Démission collective du Parlement : pourquoi cela n’arriverait pas

Le parti de Samir Geagea souhaite que le mandat des députés soit écourté afin d’organiser des élections anticipées. Mais aucun de ses ex- alliés ne le soutient dans cette démarche.

Démission collective du Parlement : pourquoi cela n’arriverait pas

Le président du Parlement libanais, Nabih Berry, et des députés observant une minute de silence en hommage aux élus disparus Michel Murr et Jean Obeid, le 12 mars 2021 lors d’une séance parlementaire au palais de l’Unesco à Beyrouth. Photo Parlement libanais/Hassan Ibrahim

Le « sauvetage ou le naufrage ». C’est ainsi que les Forces libanaises présentent la situation actuelle plaidant avec insistance pour l’organisation d’élections anticipées.

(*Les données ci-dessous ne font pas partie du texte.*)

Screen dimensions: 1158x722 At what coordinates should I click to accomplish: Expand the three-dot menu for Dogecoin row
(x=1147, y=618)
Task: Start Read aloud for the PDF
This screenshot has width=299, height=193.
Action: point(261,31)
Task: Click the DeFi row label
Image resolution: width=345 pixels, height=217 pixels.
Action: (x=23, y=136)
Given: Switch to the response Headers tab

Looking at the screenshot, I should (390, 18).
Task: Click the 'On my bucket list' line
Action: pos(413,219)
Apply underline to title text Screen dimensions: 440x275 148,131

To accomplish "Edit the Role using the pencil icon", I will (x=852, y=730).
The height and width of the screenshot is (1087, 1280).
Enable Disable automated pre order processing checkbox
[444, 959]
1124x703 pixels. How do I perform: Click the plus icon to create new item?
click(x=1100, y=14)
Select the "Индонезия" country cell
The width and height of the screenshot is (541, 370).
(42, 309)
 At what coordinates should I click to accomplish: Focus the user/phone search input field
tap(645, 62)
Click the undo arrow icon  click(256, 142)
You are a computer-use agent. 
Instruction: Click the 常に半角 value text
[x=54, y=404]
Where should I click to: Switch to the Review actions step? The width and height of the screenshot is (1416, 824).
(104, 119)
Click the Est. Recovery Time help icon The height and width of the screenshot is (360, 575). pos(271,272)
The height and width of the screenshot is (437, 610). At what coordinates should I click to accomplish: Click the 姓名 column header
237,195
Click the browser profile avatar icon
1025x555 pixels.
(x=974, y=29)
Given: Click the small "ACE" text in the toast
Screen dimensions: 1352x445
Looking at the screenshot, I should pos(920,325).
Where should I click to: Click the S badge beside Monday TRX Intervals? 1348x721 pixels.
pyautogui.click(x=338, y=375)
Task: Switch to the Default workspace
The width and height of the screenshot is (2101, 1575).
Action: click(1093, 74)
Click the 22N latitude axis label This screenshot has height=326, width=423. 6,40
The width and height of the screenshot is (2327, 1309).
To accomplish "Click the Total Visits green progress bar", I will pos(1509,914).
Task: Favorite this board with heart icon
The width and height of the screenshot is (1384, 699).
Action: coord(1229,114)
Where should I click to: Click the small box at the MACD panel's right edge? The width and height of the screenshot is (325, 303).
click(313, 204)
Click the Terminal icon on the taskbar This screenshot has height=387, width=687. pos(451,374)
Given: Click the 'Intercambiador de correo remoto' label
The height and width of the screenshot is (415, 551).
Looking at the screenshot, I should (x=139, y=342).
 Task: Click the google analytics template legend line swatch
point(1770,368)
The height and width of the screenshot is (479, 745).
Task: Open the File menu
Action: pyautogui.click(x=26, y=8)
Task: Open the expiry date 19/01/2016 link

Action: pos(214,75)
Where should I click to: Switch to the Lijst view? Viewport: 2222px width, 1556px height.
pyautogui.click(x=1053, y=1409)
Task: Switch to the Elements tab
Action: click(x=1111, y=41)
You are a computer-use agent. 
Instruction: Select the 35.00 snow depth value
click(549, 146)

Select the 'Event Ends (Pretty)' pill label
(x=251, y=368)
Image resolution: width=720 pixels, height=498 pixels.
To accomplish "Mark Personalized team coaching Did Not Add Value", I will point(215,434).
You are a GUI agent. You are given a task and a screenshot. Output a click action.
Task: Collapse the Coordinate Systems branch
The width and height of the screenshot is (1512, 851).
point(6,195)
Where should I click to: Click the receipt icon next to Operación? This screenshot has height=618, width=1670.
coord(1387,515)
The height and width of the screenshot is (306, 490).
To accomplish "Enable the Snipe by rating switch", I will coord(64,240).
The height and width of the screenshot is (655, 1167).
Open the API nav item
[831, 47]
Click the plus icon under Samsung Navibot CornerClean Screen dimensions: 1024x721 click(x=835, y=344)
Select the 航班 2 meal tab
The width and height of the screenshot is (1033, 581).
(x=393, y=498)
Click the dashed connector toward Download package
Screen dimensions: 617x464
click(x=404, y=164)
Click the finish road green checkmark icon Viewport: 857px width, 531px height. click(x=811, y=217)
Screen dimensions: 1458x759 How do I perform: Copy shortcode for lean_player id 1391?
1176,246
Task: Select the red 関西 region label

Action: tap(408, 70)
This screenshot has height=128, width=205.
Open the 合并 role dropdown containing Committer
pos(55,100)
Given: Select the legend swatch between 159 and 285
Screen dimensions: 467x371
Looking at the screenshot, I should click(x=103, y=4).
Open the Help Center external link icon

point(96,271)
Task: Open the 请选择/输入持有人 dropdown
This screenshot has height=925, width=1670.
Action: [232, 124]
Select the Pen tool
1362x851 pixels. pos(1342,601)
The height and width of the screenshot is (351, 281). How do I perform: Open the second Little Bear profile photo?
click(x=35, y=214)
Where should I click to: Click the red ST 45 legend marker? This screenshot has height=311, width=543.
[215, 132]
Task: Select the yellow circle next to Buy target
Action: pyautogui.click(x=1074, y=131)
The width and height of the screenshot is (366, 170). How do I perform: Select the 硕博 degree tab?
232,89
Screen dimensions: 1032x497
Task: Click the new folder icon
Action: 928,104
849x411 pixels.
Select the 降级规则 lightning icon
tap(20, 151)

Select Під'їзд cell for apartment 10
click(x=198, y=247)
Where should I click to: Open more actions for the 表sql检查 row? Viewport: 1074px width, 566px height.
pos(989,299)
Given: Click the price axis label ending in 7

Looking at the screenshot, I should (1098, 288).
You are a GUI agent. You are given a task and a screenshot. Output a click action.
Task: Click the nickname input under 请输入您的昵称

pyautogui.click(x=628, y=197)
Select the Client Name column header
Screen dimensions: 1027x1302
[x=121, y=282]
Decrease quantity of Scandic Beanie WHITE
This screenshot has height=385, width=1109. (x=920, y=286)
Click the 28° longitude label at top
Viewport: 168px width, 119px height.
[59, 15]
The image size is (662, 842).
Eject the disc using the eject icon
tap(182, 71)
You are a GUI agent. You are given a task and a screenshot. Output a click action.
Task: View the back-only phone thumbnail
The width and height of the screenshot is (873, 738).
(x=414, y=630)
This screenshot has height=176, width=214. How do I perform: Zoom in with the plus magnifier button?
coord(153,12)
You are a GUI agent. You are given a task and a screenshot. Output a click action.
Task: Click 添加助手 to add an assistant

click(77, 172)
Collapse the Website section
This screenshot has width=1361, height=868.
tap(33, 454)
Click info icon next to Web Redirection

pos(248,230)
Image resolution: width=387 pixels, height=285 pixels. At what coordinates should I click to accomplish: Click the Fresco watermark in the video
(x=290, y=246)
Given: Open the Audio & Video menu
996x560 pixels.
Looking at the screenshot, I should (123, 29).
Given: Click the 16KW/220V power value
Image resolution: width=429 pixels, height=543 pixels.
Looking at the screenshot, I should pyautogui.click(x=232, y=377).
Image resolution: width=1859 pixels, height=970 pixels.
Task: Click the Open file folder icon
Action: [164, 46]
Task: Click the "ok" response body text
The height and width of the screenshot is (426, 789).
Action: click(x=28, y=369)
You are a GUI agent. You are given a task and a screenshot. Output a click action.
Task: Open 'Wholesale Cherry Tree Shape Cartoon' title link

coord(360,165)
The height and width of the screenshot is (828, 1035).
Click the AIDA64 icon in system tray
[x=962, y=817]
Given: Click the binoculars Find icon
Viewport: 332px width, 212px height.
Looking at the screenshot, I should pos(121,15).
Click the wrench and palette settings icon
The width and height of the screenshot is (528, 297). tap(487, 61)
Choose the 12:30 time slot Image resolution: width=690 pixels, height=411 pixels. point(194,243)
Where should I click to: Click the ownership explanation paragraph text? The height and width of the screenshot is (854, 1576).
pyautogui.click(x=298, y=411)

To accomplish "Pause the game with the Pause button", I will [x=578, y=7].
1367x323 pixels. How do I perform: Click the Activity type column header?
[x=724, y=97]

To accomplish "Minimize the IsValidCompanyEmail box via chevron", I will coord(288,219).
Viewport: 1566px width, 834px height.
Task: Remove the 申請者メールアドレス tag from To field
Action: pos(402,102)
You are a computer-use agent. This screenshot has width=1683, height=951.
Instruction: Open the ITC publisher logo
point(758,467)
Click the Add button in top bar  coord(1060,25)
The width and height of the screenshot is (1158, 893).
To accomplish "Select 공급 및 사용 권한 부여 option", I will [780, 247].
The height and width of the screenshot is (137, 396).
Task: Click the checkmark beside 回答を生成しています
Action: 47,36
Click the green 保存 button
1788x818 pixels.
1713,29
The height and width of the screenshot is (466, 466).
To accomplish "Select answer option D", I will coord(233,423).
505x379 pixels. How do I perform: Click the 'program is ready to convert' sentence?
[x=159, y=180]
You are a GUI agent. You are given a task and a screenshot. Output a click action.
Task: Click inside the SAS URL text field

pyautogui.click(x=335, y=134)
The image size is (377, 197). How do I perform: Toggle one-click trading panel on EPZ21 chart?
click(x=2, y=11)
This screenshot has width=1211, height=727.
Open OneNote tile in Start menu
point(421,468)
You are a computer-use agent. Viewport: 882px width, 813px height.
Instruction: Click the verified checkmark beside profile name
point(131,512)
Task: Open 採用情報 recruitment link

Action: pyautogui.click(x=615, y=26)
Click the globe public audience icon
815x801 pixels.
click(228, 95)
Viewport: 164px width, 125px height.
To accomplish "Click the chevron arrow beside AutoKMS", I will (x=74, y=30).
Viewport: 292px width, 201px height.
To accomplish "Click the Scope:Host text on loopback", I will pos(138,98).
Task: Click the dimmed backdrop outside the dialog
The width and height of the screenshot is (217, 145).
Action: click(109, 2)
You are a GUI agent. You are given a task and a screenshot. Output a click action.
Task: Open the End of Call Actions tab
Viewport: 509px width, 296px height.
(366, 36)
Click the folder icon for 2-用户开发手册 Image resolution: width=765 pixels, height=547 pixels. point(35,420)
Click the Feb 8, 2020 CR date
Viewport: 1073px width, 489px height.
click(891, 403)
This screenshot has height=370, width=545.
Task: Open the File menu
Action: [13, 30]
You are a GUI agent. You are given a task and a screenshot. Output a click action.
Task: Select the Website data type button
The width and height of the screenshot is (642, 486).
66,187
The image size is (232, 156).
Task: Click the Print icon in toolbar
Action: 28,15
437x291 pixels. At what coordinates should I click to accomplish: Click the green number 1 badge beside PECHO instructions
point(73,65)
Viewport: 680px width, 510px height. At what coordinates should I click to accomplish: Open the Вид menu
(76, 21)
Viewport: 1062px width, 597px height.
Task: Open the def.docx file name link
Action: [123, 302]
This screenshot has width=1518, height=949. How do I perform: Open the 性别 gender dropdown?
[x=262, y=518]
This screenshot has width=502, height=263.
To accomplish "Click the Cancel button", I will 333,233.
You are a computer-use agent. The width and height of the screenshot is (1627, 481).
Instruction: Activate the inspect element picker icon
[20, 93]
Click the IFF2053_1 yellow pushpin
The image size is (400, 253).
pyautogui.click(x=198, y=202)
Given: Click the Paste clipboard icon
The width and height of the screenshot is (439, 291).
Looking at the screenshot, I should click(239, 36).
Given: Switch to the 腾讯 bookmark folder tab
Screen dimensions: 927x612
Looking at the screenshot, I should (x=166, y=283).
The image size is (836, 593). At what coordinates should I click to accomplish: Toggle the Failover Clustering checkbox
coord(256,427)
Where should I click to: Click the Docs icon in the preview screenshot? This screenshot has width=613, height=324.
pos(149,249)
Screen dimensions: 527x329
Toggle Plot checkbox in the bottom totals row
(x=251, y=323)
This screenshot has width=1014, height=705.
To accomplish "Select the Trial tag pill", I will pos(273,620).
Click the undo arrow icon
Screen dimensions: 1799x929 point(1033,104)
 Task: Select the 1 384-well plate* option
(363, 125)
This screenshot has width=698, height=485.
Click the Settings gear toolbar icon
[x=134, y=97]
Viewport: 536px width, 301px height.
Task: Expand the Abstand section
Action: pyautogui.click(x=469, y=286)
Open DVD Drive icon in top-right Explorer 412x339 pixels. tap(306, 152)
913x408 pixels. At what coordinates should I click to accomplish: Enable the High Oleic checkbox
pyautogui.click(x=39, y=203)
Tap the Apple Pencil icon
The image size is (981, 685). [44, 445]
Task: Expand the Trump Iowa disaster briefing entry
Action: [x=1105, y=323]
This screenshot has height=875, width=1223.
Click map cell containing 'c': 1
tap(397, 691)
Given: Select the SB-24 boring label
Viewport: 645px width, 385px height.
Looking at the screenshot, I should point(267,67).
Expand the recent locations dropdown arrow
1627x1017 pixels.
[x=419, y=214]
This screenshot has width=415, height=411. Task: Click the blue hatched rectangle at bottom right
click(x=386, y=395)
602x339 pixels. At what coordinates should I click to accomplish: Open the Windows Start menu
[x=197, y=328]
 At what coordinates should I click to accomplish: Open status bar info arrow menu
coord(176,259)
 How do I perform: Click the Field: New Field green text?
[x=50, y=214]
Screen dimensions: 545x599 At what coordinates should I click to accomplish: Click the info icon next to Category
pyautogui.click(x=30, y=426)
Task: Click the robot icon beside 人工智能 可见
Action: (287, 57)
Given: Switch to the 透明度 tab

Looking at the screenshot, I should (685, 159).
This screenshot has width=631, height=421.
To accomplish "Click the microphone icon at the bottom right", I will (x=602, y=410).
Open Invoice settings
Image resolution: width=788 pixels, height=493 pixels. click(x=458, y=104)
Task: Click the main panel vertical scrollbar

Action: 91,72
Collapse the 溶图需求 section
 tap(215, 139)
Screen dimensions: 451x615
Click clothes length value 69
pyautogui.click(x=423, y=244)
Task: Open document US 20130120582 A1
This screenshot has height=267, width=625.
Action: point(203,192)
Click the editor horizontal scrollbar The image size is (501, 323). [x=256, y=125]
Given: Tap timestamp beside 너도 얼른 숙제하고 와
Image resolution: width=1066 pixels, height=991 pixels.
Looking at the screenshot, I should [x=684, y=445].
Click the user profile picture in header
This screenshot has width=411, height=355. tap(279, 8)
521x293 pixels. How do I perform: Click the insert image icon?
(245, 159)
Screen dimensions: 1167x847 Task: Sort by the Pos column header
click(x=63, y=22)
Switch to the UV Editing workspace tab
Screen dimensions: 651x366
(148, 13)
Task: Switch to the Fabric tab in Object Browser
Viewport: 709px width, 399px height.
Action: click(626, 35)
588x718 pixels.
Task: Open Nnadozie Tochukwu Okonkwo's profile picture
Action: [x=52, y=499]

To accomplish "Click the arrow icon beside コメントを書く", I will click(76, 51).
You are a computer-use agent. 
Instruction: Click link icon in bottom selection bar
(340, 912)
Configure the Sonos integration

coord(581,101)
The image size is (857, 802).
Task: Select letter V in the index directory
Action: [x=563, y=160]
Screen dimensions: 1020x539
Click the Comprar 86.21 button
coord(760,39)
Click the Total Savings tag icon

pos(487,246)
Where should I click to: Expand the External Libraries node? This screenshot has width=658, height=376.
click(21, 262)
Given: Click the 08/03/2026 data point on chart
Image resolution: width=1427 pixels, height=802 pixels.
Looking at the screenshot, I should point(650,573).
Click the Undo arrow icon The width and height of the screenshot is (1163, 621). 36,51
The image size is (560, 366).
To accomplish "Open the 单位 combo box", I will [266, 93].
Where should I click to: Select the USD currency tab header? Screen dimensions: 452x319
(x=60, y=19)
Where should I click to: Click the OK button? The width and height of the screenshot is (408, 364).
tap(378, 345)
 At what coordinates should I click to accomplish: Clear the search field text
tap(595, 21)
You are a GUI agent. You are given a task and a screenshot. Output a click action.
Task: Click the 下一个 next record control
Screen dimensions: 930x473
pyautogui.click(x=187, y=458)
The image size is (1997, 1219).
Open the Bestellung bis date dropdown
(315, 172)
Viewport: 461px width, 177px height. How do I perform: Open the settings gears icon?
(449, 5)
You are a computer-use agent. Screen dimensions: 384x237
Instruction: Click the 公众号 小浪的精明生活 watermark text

Celles-ci pourraient être envisageables, selon eux, à l’issue d’une démission semi-collective du Parlement à laquelle se rallieraient, outre les FL, les blocs du Futur et du bloc démocratique joumblattiste. Mais cette manœuvre, que le parti de Samir Geagea défend bec et ongles, espérant convaincre ses ex-alliés, reste pour l’heure très hypothétique et suscite un certain nombre d’interrogations aussi bien sur sa finalité que sur les risques qu’elle entraîne. Dans l’optique des FL, une démission de cette envergure est destinée à générer un nouvel équilibre des forces et mettre un terme à l’impasse gouvernementale. Ce cas de figure a d’ailleurs été évoqué par plusieurs ambassades qui étudient les scénarios possibles en cas de récusation du Premier ministre désigné, Saad Hariri. Pour les chancelleries étrangères, il s’agit de passer en revue les conséquences d’une telle mesure et sa viabilité dans un contexte aussi complexe, précise notre chroniqueur politique, Mounir Rabih.

Le billet de Gaby NASR

D’un cloaque l’autre

À ce jour, le parti de Samir Geagea a refusé de se joindre au groupe de députés, huit en tout, qui ont claqué la porte de l’hémicycle dans la foulée de l’explosion du 4 août au port. Le leader chrétien estime que cette mesure reste, dans sa portée, un acte isolé et sans effet, contrairement à une démission de plus grande envergure qui pourrait redistribuer les cartes et les alliances politiques par le biais d’élections anticipées. Pour les FL, cette option constitue l’unique voie de salut dans le bras de fer qui oppose depuis des mois Saad Hariri au président de la République Michel Aoun autour de la formation du gouvernement. Pas plus tard que lundi dernier, le chef de la formation chrétienne a précisé qu’il était « en contact avec les alliés des FL pour parvenir à des résultats ». Conscient des écueils que pose une démission collective, Samir Geagea a toutefois mesuré ses propos, soulignant qu’il se mettrait d’accord avec Saad Hariri avant de prendre une telle décision. Mais les FL savent pertinemment que M. Hariri n’est pas prêt à renverser la table pour le moment. « Pour nous, ce cas de figure n’est pas envisagé pour le moment tant que Saad Hariri n’a pas jeté l’éponge et qu’il poursuit ses efforts pour former un gouvernement. Cette option n’est pas non plus considérée par Walid Joumblatt (le chef du PSP) qui prône depuis une dizaine de jours le compromis », commente Charles Jabbour, le conseiller en communication des FL. Le Premier ministre désigné estime probablement qu’il est encore trop tôt pour rendre son tablier. Une position que l’on confirme dans les milieux haririens où l’on avance le fait que M. Hariri mise encore sur le soutien que lui apporte la France, les Émirats arabes unis et l’Égypte, des pays où il s’est récemment rendu.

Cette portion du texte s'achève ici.